◆ Ejercicio
Continúa el relato de la caminata hacia el bosque de lengas que aparece más abajo, a partir de su última oración.

◆ Extracto de la página
· · ·

Me dispuse a bajar por entre las piedras con la certeza de que si no quería romperme nada tendría que tener cuidado. Ya lo saben, tengo cierta tendencia a la torpeza, razón que me obliga a tener cuidados extra -básicamente mirar y concentrarme- en este tipo de circunstancias. Piedras, piedras y más piedras. Grandes y firmes al principio, más pequeñas y sueltas a medida que veía que me acercaba al bosque. Hasta que finalmente llegué al lecho seco del arroyo que marca el camino a seguir.
Las piedras fueron disminuyendo y las lengas ganaron en altura. Las más achaparradas fueron quedando atrás mientras poco a poco me adentraba en este bosque tan especial. Cada vez que estoy ahí recuerdo por qué me gusta tanto ese lugar. No será la primera vez que lo diga, casi seguro tampoco la última... pero tiene esto tan especial que me hace volver una y otra vez. Esta sensación de vacaciones mezclada con la certeza de estar (casi) solo en medio del bosque, ver la luz filtrándose por entre las lengas, salir del bosque y entrar abruptamente, sin avisos ni transiciones, a la pradera que está en el centro del valle.
Embebido e idiotizado en esta sensación que me invadía llegué a la zona de acampe. Miro los distintos lugares para acampar y elijo uno que me parecía que estaba bueno. Tiro mi mochila ahí y me pongo a elongar. Mientras iba elongando miraba tratando de averiguar si había alguien más en la zona. Nadie por aquí, nadie por allá... y mientras iba terminando de elongar unas risas se dejaban oir a lo lejos. Las risas no tardaron en adquirir formas humanas que llegaron y se quedaron a unos 6 ó 7 metros de donde yo estaba. Nos saludamos y cruzamos un par de palabras.

· · ·

◆ Filas
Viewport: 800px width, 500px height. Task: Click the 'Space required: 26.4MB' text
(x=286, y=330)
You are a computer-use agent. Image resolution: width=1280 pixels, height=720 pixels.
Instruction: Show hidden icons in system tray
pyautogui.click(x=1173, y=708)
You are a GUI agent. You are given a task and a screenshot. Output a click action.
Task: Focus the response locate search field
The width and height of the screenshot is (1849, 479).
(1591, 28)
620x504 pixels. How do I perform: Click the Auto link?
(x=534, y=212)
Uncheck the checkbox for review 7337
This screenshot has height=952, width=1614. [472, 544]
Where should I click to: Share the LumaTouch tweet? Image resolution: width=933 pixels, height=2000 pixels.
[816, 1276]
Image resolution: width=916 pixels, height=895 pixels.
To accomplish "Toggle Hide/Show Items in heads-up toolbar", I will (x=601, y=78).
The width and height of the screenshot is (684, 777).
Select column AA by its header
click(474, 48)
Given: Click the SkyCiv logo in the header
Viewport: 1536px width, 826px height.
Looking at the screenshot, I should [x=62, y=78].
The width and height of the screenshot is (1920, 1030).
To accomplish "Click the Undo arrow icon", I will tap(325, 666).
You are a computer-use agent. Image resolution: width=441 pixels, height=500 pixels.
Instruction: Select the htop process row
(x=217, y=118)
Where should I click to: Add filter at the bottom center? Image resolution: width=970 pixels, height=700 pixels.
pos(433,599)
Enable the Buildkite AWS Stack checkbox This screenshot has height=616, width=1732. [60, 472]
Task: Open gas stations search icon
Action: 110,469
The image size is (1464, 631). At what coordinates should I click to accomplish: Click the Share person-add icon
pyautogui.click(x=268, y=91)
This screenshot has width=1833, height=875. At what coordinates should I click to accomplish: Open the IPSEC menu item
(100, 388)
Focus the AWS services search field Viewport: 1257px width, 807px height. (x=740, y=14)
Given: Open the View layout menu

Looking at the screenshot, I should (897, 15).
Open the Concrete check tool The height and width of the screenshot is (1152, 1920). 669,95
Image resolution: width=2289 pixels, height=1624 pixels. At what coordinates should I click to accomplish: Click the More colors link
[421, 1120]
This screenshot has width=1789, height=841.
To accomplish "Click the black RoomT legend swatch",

· · ·

◆ Resultado del ejercicio
Mientras ellos terminaban de elongar tomé mi botella de agua, mi libro y mis anteojos de sol para tirarme a leer algo, hidratarme y relajarme un poco mientras el aire del valle aún estaba cálido. Llevaba leídas dos o tres páginas cuando noté cierto movimiento entre mis compañeros de acampe. Los colores de sus comperas y mochilas se movían de un lado para el otro, yendo a parar extrañamente cerca de donde mi mochila había quedado tirada. Me llamó la atención tanto como para pararme y chequear la situación.
Para mi sorpresa habían dejado sus cosas a dos metros de mi mochila y empezaban a buscar su carpa. Miré con cara de extrañeza en ese dirección tratando de ser visto. Nada, ninguna reacción. Vuelvo a repetir el procedimiento mientras empiezo a pensar si iba a encararlos preguntándoles si no habían visto mi michila o si iba a armar mi carpa a escasos dos metros de la de ellos... o tal vez dar por perdida la batalla y buscar otro lugar. Casi con intuición provinciana pensé "porteño maleducado, ¿no podía buscarse su lugar?".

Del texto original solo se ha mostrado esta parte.